◆ What is being asked
For the material below, output exactly the span from the line with "The width and" to the line with "Insert a code block", including both, and nothing besides.

────────

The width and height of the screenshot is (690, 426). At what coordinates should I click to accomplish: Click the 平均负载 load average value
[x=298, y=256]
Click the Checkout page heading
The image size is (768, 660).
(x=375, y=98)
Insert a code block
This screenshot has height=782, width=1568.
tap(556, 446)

────────

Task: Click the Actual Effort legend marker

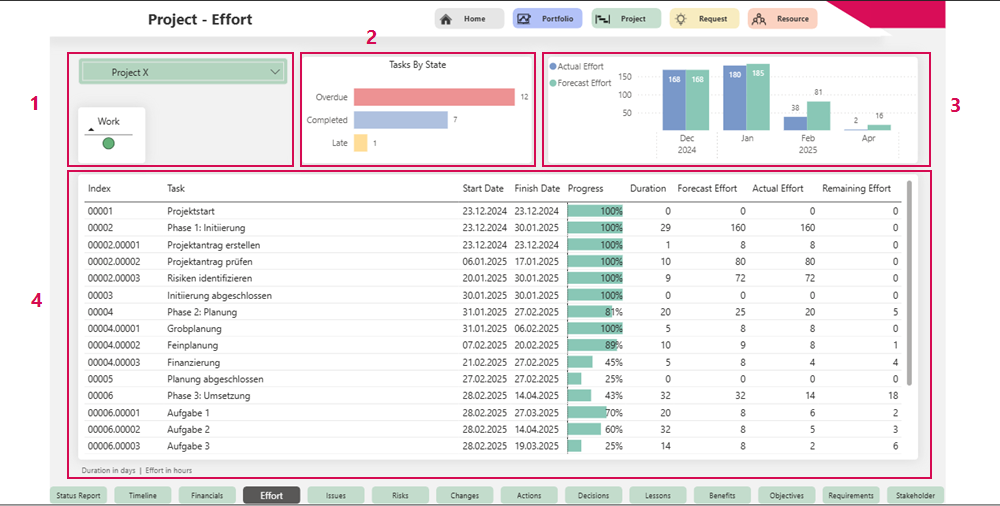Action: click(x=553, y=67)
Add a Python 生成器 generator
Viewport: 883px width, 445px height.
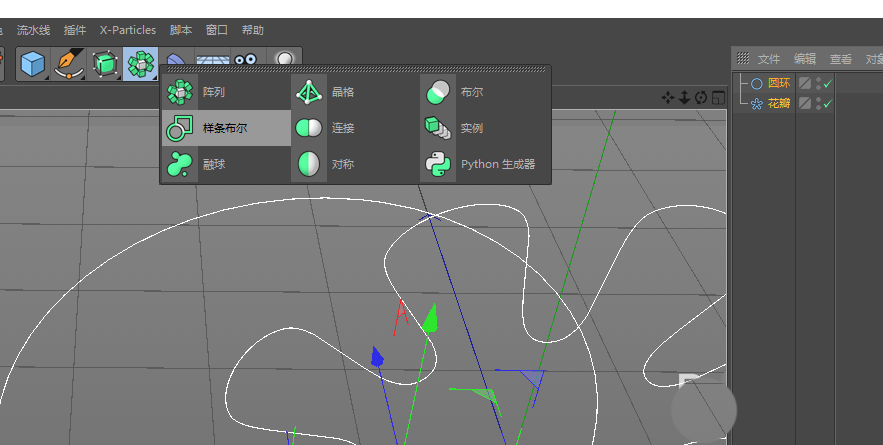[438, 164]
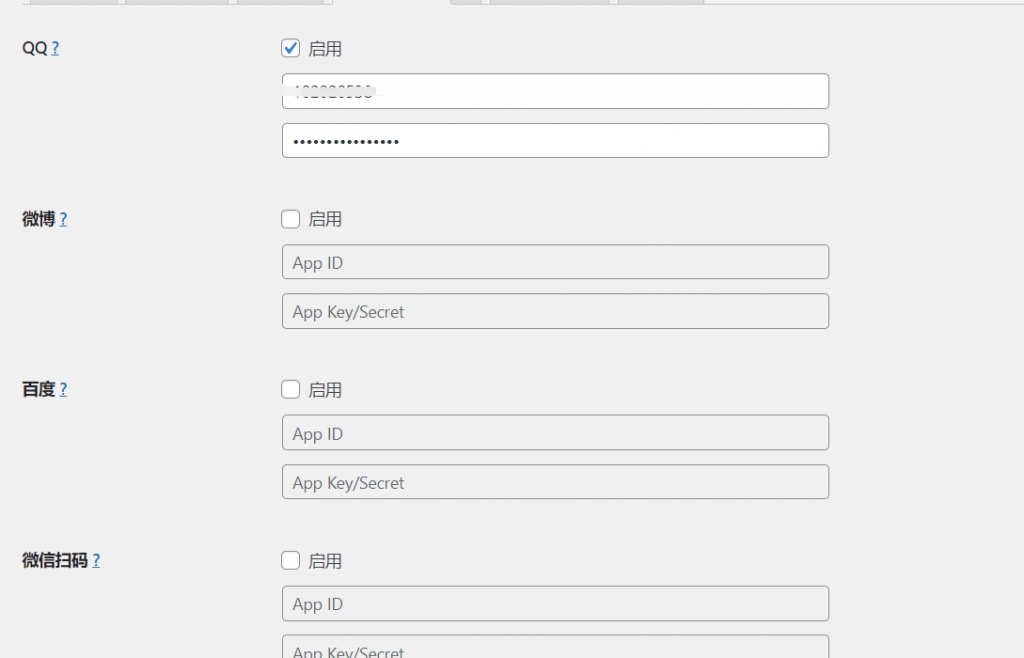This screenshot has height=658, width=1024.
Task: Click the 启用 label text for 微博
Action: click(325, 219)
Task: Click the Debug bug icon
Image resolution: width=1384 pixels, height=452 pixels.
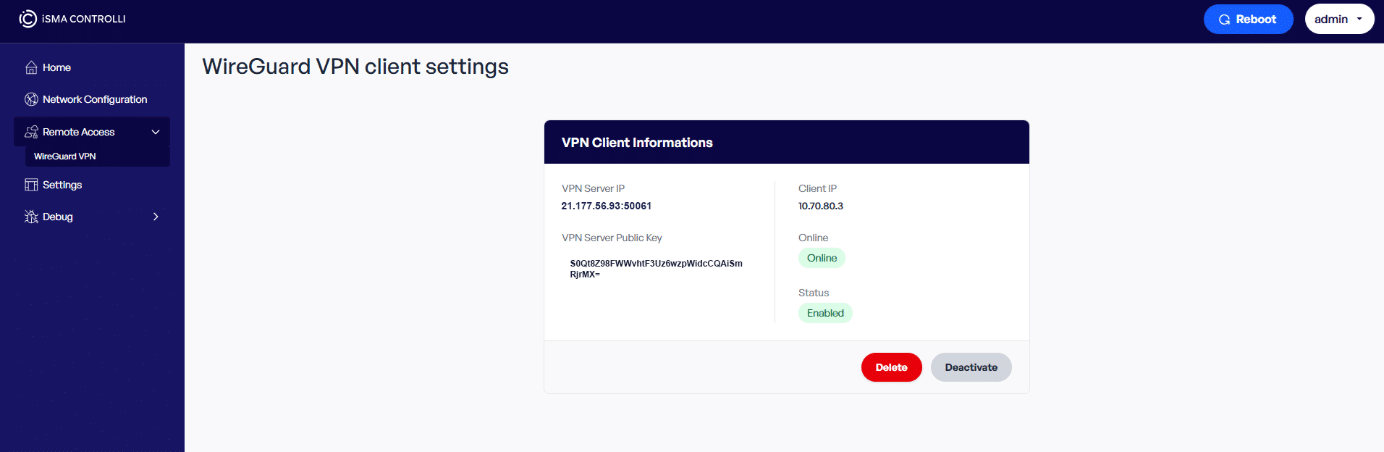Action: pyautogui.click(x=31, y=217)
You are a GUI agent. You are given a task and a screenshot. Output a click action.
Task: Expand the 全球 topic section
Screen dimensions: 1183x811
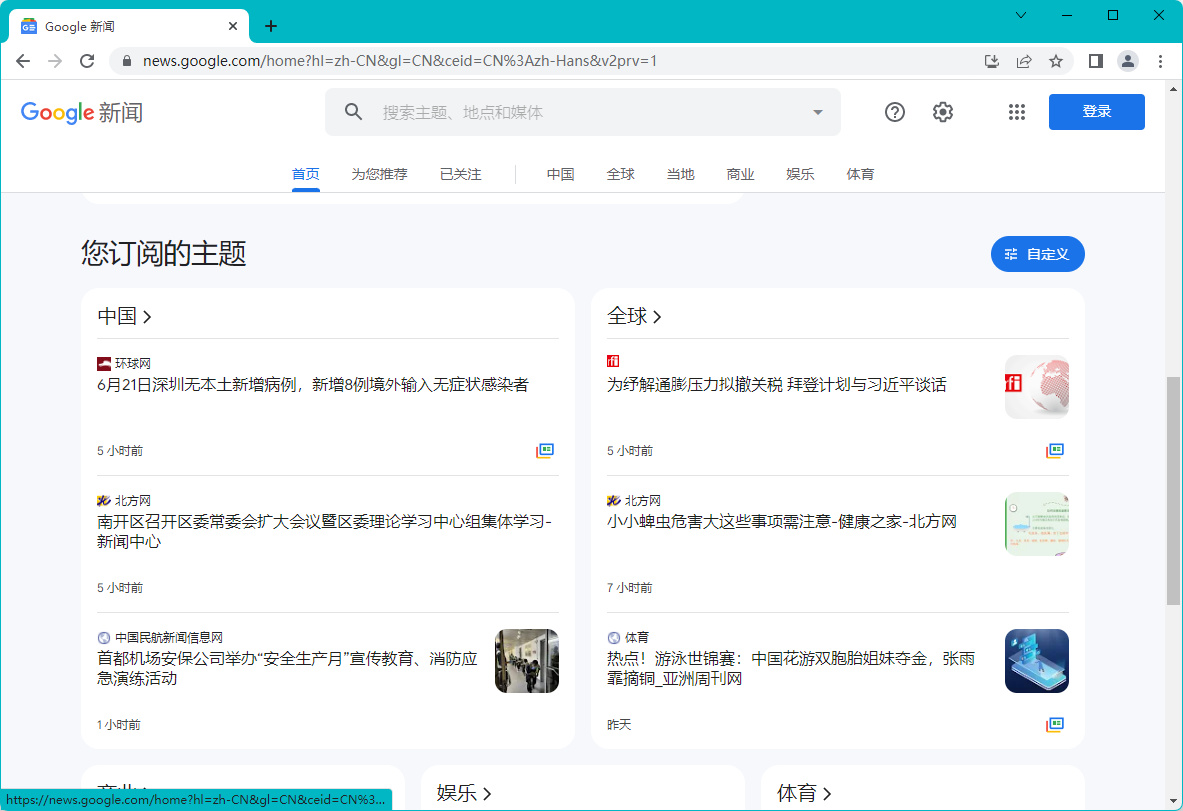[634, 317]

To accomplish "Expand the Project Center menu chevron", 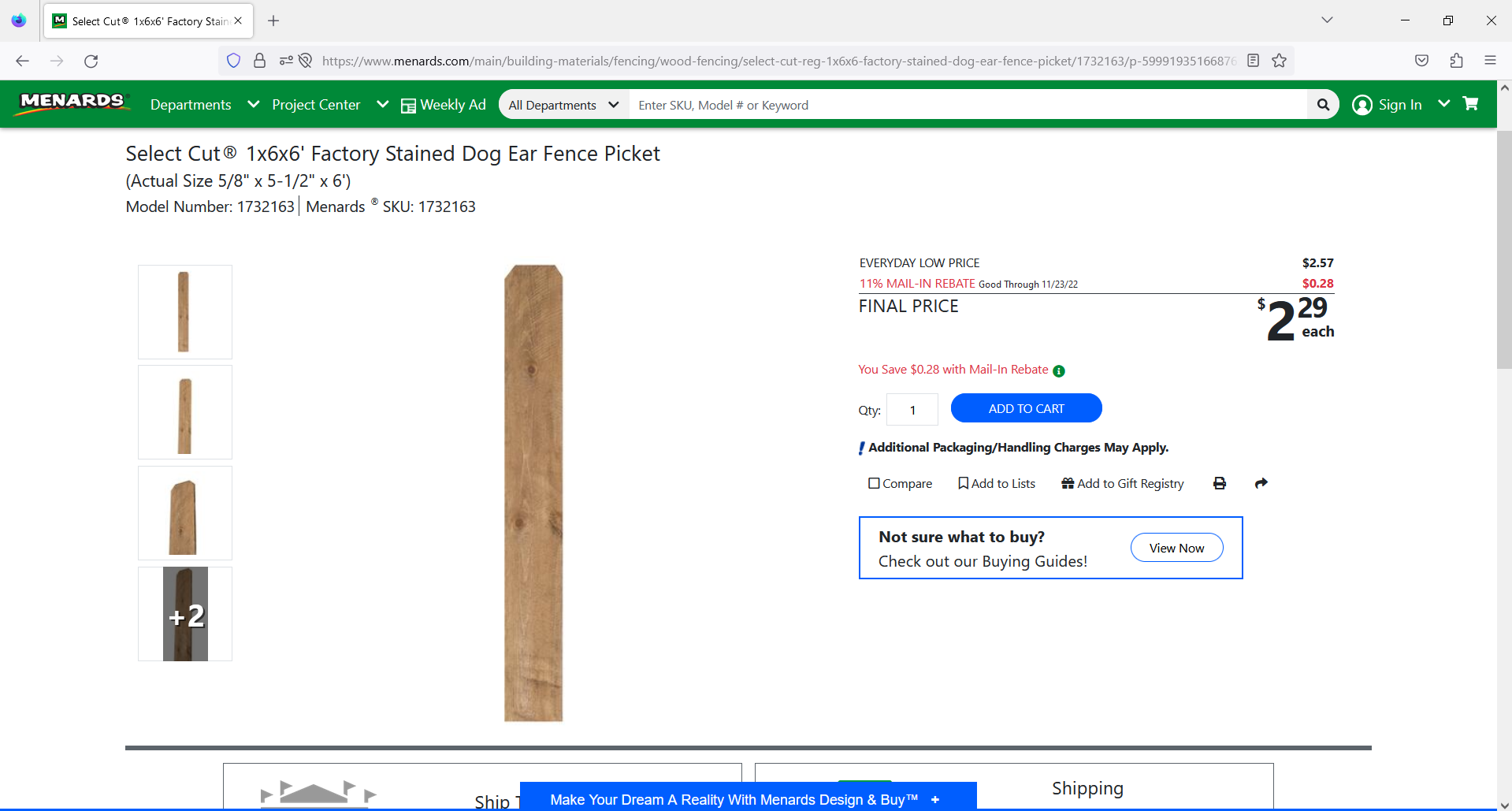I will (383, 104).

────────

◆ Answer box
The width and height of the screenshot is (690, 426). At what coordinates should I click to accomplish: Click the 平均负载 load average value
[x=298, y=256]
Click the Checkout page heading
The image size is (768, 660).
(x=375, y=98)
Insert a code block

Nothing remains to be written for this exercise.